La situación de recortes en el área pública no es nueva, el personal de la administración pública gallega estamos viendo recortados nuestros derechos de forma continuada desde 2009 con la suspensión de acuerdos, reducción salarial en el 2010, congelación salarial en el 2011 y 2012. Lo que supone en muchos casos pérdidas retributivas superiores el 15% en los empleados públicos a la que tenemos que sumar la disminución de las retribuciones que supondrá el aumento del IRPF y el incremento del IBI.

Constatamos que estas medidas no son eficaces, estos días hemos conocido los datos del paro del primer mes del año, y el incremento de las listas del paro registrado en Galicia fue demoledor, 271.284 parados, un 10.35% más que en enero de 2011. Se pone de manifiesto que las políticas de recorte ahondan en la destrucción de empleo.

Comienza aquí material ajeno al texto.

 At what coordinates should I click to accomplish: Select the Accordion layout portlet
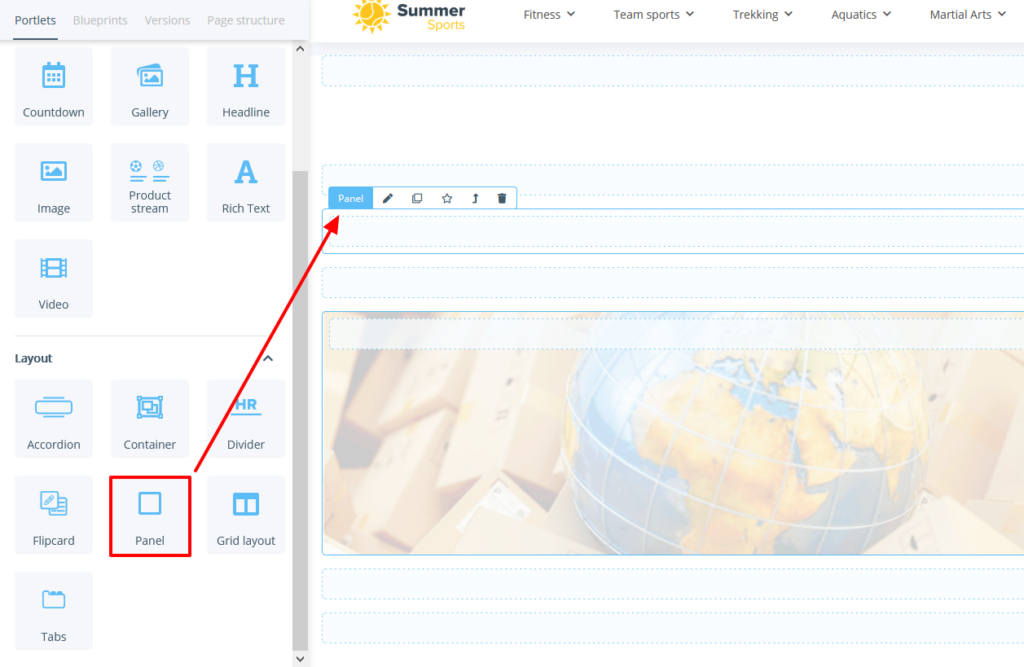tap(53, 418)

Las restricciones salariales, la disminución de la jornada y retribuciones de interinos, las bajas que no se cubren, la oferta de empleo paralizada, la escandalosa disminución de la tasa de reposición, crean un negro panorama en la función pública de nuestra comunidad.

No estamos viendo medidas valientes que afronten la economía sumergida, que terminen con la evasión de impuestos y con la vergüenza de un IRPF donde solo pagan las rentas del trabajo.

Instamos a la apertura del Dialogo Social en las Administraciones Públicas como elemento de trabajo necesario para superar la actual crisis y para modernizar las Administraciones Públicas.

Pedimos que el control del gasto de las distintas Administraciones sea un hecho que se pueda constatar y de obligado cumplimiento y la exigencia de responsabilidades a los que con su irresponsabilidad, incrementaron desmesuradamente el déficit en sus respectivos ámbitos.

Exigimos terminar con las duplicidades en la administración, con la impunidad de los responsables de la situación de crisis que estamos viviendo. No podemos olvidar que el déficit público que asola nuestro país, es consecuencia de políticas de dispendio y corrupción y no de los servicios públicos ni de los salarios de los empleados públicos.